[WRITTEN EXERCISE] Can you put the lines below into a Markdown table with the columns "Row" and "Line", numbering each row and leaving out the blank lines?

[DATASET RECORDS]
--- START ---
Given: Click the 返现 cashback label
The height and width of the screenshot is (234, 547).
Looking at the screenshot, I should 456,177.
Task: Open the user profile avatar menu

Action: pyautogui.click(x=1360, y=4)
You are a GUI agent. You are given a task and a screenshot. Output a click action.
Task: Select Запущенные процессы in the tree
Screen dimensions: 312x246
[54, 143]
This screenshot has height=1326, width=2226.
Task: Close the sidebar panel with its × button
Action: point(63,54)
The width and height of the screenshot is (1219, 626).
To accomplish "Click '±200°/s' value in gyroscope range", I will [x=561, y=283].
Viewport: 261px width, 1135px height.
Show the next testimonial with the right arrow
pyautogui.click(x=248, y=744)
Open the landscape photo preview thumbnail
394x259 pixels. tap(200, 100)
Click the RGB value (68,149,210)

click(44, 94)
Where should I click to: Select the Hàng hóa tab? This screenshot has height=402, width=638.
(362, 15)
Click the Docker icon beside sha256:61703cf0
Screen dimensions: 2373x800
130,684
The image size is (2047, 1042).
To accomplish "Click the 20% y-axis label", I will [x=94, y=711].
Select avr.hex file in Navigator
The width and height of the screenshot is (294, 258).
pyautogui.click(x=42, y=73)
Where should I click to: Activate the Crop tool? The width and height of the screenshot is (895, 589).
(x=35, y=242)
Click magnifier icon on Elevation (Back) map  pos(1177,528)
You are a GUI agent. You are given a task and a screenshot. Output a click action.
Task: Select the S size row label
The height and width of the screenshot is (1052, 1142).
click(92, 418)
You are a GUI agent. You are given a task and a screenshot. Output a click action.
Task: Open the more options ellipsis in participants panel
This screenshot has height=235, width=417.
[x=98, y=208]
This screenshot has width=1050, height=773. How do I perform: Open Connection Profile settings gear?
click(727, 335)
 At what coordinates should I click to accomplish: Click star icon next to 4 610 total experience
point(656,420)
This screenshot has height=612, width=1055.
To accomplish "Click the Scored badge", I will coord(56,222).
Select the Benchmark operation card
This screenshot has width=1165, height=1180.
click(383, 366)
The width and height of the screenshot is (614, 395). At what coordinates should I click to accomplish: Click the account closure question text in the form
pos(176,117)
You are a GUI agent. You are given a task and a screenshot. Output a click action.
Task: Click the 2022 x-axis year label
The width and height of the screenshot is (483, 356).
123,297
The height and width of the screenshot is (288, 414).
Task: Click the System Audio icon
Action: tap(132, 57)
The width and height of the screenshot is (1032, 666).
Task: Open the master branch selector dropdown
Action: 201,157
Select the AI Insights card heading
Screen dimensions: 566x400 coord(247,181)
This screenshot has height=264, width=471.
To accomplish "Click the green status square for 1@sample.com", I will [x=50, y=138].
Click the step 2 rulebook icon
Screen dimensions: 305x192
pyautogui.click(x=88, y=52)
--- END ---
[EXPECTED ANSWER]
| Row | Line |
|---|---|
| 1 | Given: Click the 返现 cashback label |
| 2 | The height and width of the screenshot is (234, 547). |
| 3 | Looking at the screenshot, I should 456,177. |
| 4 | Task: Open the user profile avatar menu |
| 5 | Action: pyautogui.click(x=1360, y=4) |
| 6 | You are a GUI agent. You are given a task and a screenshot. Output a click action. |
| 7 | Task: Select Запущенные процессы in the tree |
| 8 | Screen dimensions: 312x246 |
| 9 | [54, 143] |
| 10 | This screenshot has height=1326, width=2226. |
| 11 | Task: Close the sidebar panel with its × button |
| 12 | Action: point(63,54) |
| 13 | The width and height of the screenshot is (1219, 626). |
| 14 | To accomplish "Click '±200°/s' value in gyroscope range", I will [x=561, y=283]. |
| 15 | Viewport: 261px width, 1135px height. |
| 16 | Show the next testimonial with the right arrow |
| 17 | pyautogui.click(x=248, y=744) |
| 18 | Open the landscape photo preview thumbnail |
| 19 | 394x259 pixels. tap(200, 100) |
| 20 | Click the RGB value (68,149,210) |
| 21 | click(44, 94) |
| 22 | Where should I click to: Select the Hàng hóa tab? This screenshot has height=402, width=638. |
| 23 | (362, 15) |
| 24 | Click the Docker icon beside sha256:61703cf0 |
| 25 | Screen dimensions: 2373x800 |
| 26 | 130,684 |
| 27 | The image size is (2047, 1042). |
| 28 | To accomplish "Click the 20% y-axis label", I will [x=94, y=711]. |
| 29 | Select avr.hex file in Navigator |
| 30 | The width and height of the screenshot is (294, 258). |
| 31 | pyautogui.click(x=42, y=73) |
| 32 | Where should I click to: Activate the Crop tool? The width and height of the screenshot is (895, 589). |
| 33 | (x=35, y=242) |
| 34 | Click magnifier icon on Elevation (Back) map  pos(1177,528) |
| 35 | You are a GUI agent. You are given a task and a screenshot. Output a click action. |
| 36 | Task: Select the S size row label |
| 37 | The height and width of the screenshot is (1052, 1142). |
| 38 | click(92, 418) |
| 39 | You are a GUI agent. You are given a task and a screenshot. Output a click action. |
| 40 | Task: Open the more options ellipsis in participants panel |
| 41 | This screenshot has height=235, width=417. |
| 42 | [x=98, y=208] |
| 43 | This screenshot has width=1050, height=773. How do I perform: Open Connection Profile settings gear? |
| 44 | click(727, 335) |
| 45 |  At what coordinates should I click to accomplish: Click star icon next to 4 610 total experience |
| 46 | point(656,420) |
| 47 | This screenshot has height=612, width=1055. |
| 48 | To accomplish "Click the Scored badge", I will coord(56,222). |
| 49 | Select the Benchmark operation card |
| 50 | This screenshot has width=1165, height=1180. |
| 51 | click(383, 366) |
| 52 | The width and height of the screenshot is (614, 395). At what coordinates should I click to accomplish: Click the account closure question text in the form |
| 53 | pos(176,117) |
| 54 | You are a GUI agent. You are given a task and a screenshot. Output a click action. |
| 55 | Task: Click the 2022 x-axis year label |
| 56 | The width and height of the screenshot is (483, 356). |
| 57 | 123,297 |
| 58 | The height and width of the screenshot is (288, 414). |
| 59 | Task: Click the System Audio icon |
| 60 | Action: tap(132, 57) |
| 61 | The width and height of the screenshot is (1032, 666). |
| 62 | Task: Open the master branch selector dropdown |
| 63 | Action: 201,157 |
| 64 | Select the AI Insights card heading |
| 65 | Screen dimensions: 566x400 coord(247,181) |
| 66 | This screenshot has height=264, width=471. |
| 67 | To accomplish "Click the green status square for 1@sample.com", I will [x=50, y=138]. |
| 68 | Click the step 2 rulebook icon |
| 69 | Screen dimensions: 305x192 |
| 70 | pyautogui.click(x=88, y=52) |